2. Gegen die Ablehnung der Bewilligung von höherem Alg II wendet sich der Kläger zutreffend mit der kombinierten Anfechtungs- und Leistungsklage (§ 54 Abs 1 Satz 1, Abs 4 SGG), gerichtet auf die Änderung des Bescheids vom 7.7.2017 in der Gestalt des Widerspruchsbescheids vom 29.9.2017 und die Verurteilung des Beklagten zur Zahlung weiterer Leistungen für Unterkunft und Heizung unter Berücksichtigung der Reparaturaufwendungen iHv 583,77 Euro.
Den Leistungsantrag hat der Kläger zulässigerweise auf den Erlass eines Grundurteils (§ 130 Abs 1 Satz 1 SGG) gerichtet. Voraussetzung für die Zulässigkeit eines Grundurteils im Höhenstreit ist eine so umfassende Aufklärung zu Grund und Höhe des Anspruchs, dass mit Wahrscheinlichkeit von einer höheren Leistung ausgegangen werden kann, wenn der Begründung der Klage gefolgt wird (vgl nur BSG vom 21.7.2021 - B 14 AS 31/20 R - SozR 4-4200 § 22 Nr 118 RdNr 17 mwN). Diese Voraussetzungen liegen vor. Ausgehend vom Vortrag des Klägers ist das Eigenheim nicht verwertbar und es kommen im Juli 2017 wegen der Kosten für die Dachreparatur höhere Leistungen als mit Bescheid vom 7.7.2017 bewilligt in Betracht, auch wenn angesichts der Fahrkostenerstattung des Arbeitgebers ggf ein höheres Einkommen anzurechnen sein kann (vgl BSG vom 11.11.2021 - B 14 AS 41/20 R - SozR 4-4200 § 11b Nr 14 RdNr 30 ff).

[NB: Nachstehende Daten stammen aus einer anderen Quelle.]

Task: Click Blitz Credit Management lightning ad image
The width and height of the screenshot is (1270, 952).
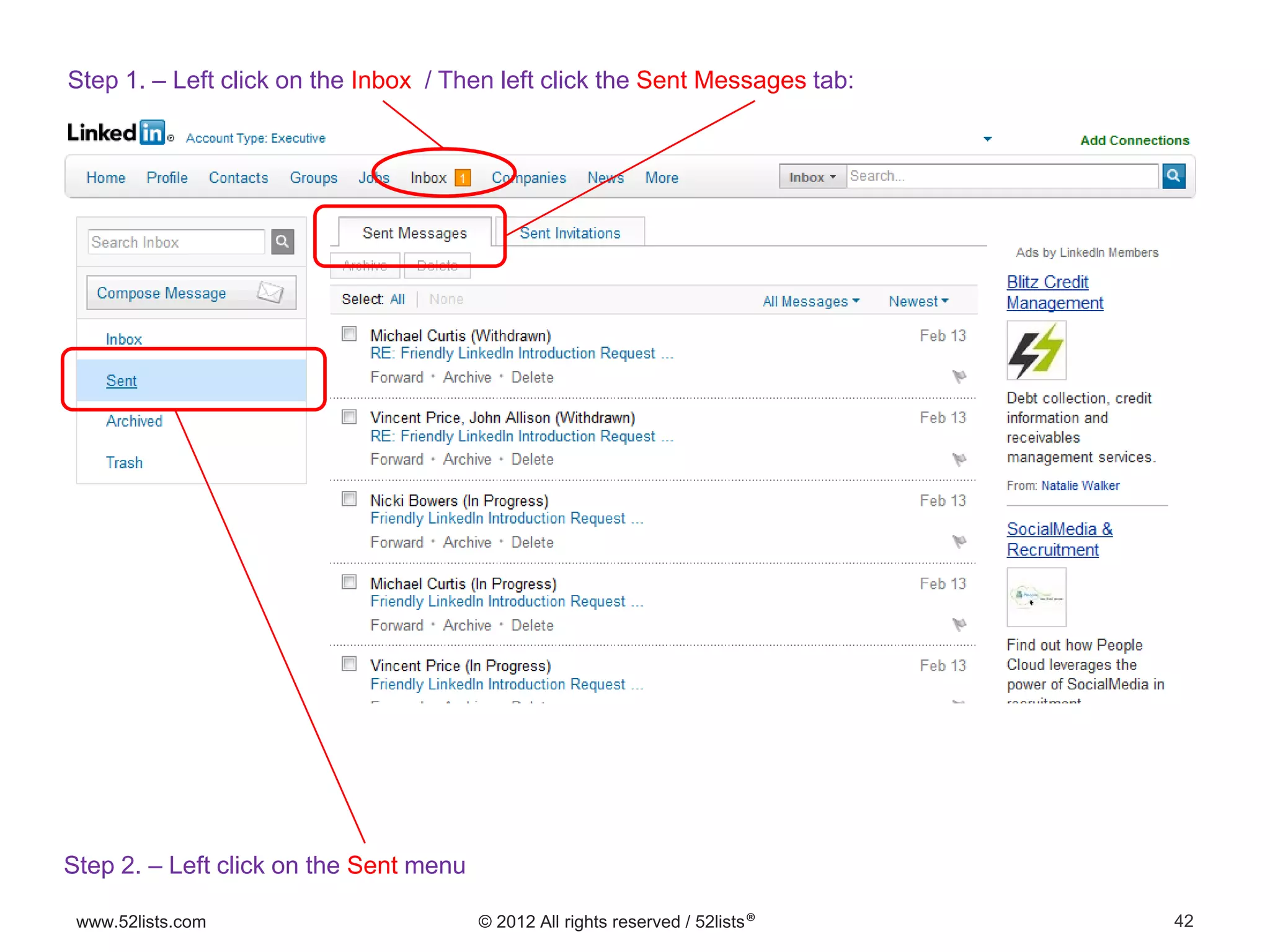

3. Rechtsgrundlagen für das klägerische Begehren sind zunächst § 40 Abs 1 Satz 1, Abs 2 Nr 3 SGB II (idF der Neubekanntmachung vom 13.5.2011, BGBl I 850) iVm § 330 Abs 3 Satz 1 SGB III (idF durch das Gesetz zur Reform der Arbeitsförderung vom 24.3.1997, BGBl I 594) und § 48 Abs 1 Satz 2 Nr 1 SGB X (idF der Neubekanntmachung vom 18.1.2001, BGBl I 130). Nach diesen Vorschriften ist, soweit in den tatsächlichen oder rechtlichen Verhältnissen, die beim Erlass eines Verwaltungsaktes mit Dauerwirkung vorgelegen haben, eine wesentliche Änderung eintritt, der Verwaltungsakt mit Wirkung vom Zeitpunkt der Änderung der Verhältnisse aufzuheben, soweit eine Änderung zugunsten des Betroffenen erfolgt. Dabei gilt es zu klären, ob bzw inwieweit eine Änderung der tatsächlichen Verhältnisse dazu führt, dass die Aufhebung der ursprünglichen Bewilligung mit einer höheren Neufeststellung des Leistungsanspruchs als durch den Bescheid vom 7.7.2017 erfolgt, zu verbinden gewesen ist. Insoweit sind grundsätzlich alle Anspruchsvoraussetzungen dem Grunde und der Höhe nach zu prüfen. Der Sache nach bestimmt sich der Anspruch des Klägers auf Alg II gemäß §§ 19 ff iVm §§ 7 ff SGB II idF, die das SGB II für Juli 2017 zuletzt durch die Gesetze zum Abbau verzichtbarer Anordnungen der Schriftform im Verwaltungsrecht des Bundes vom 29.3.2017 (BGBl I 626) und zur Änderung des Bundesversorgungsgesetzes und anderer Vorschriften vom 17.7.2017 (BGBl I 2541) erhalten hat (Geltungszeitraumprinzip; ua BSG vom 26.11.2020 - B 14 AS 23/20 R - SozR 4-4200 § 21 Nr 34 RdNr 14).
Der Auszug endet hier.